I meant the average total forcing is about 1 W/m2 and the temperature change was 0.7 C, so the sensitivity is 0.7 C per W/m2.

jorgekafkazar

Squidly says: “I am wondering what they do with all of those extra teraflops…”
Horse race programs, Squidders.

jorgekafkazar

Cementafriend said: “…If I have your comments correct then it is possible to take out the supposed GHG effect altogether and still be able to model the actual temperatures.”
Willis Eschenbach replied: “Only in the simplest sense. The problem is that both my model (and apparently the GISS model) contain a built-in trend.

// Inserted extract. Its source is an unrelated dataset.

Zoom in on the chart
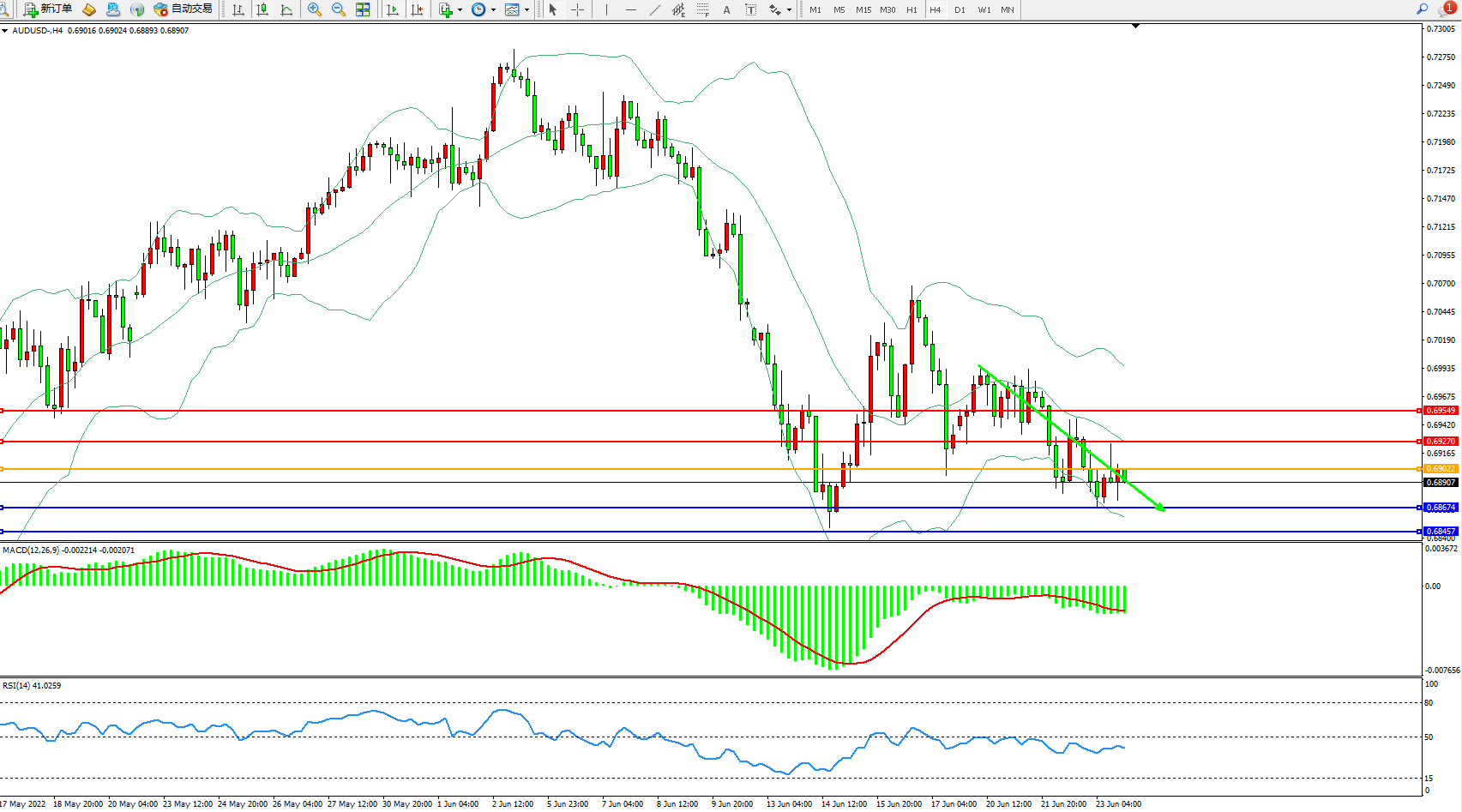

This makes their predictive value something like zero.”
Is it the predictive value or the predictive skill of the models that is zero?

Roger Andrews

Willis:
The reason you can’t replicate the IPCC’s estimate of 3C for a doubling of CO2 is that the IPCC’s number is an “equilibrium” sensitivity calculated from temperatures which aren’t reached for at least another 500 years, according to the models. (See Nakashiki 2007 for some illustrative plots.) Table 8.2 of the IPCC AR4 shows roughly a factor of two difference between model-derived transient and equilibrium climate sensitivities, but the transient sensitivities are still higher than any sensitivity you can back out of the IPCC’s models and forcings over the 1900-2100 period.
Incidentally, when I performed the same analysis a couple of years ago I found I was able to reproduce the GISS Ocean-Atmosphere model temperatures between 1900 and 2100 almost exactly by taking the observed and predicted CO2 concentrations, converting them into watts/sq m forcings using 5.35 * ln(C2/C1), multiplying these forcings by 0.55 and adding 13.8. And I did this in about two minutes on a computer that works at maybe a couple of kiloflops on a good day and at a cost of zero.

tom s

Good report and all Willis, but stand back and look at this folks….even those graphs that look to turn up so sharply we’re still talking just 1/10ths of a degree change here. I mean, really….panic in the streets. As if planet earth can’t flucuate by 0.6C in a 150yrs. Static she is not!

Nic

I’m a bit new to all of this AGW stuff, but I have a question about figure7. I look at the part 1850 to 1875. I see that natural forcing is relativly high and positive. Then I look at antropegnic forcing for the same period and I see that some part of it has a positive forcing too. So then I look at both combined for that period and see that the total forcing is smaller than the natural one. I was on the impression that 2 positive forcing would kind of “add up” and force even more. What am I missing here?

MikeN

Don’t you get high correlations when you compare differentials in data? And isn’t that a big nono?

Curiousgeorge

Quite an interesting headline , Willis. And a nice sense of humor you have. When I first read it, I thought it might have something to do with Victoria’s Secret. 🙂

DB

I notice that the solar forcing increases quite a bit from the beginning of the century up until about 1960. Is that considered realistic these days?

Stephen Singer

You’ve two figure 4’s. Did you mean 4a and 4b?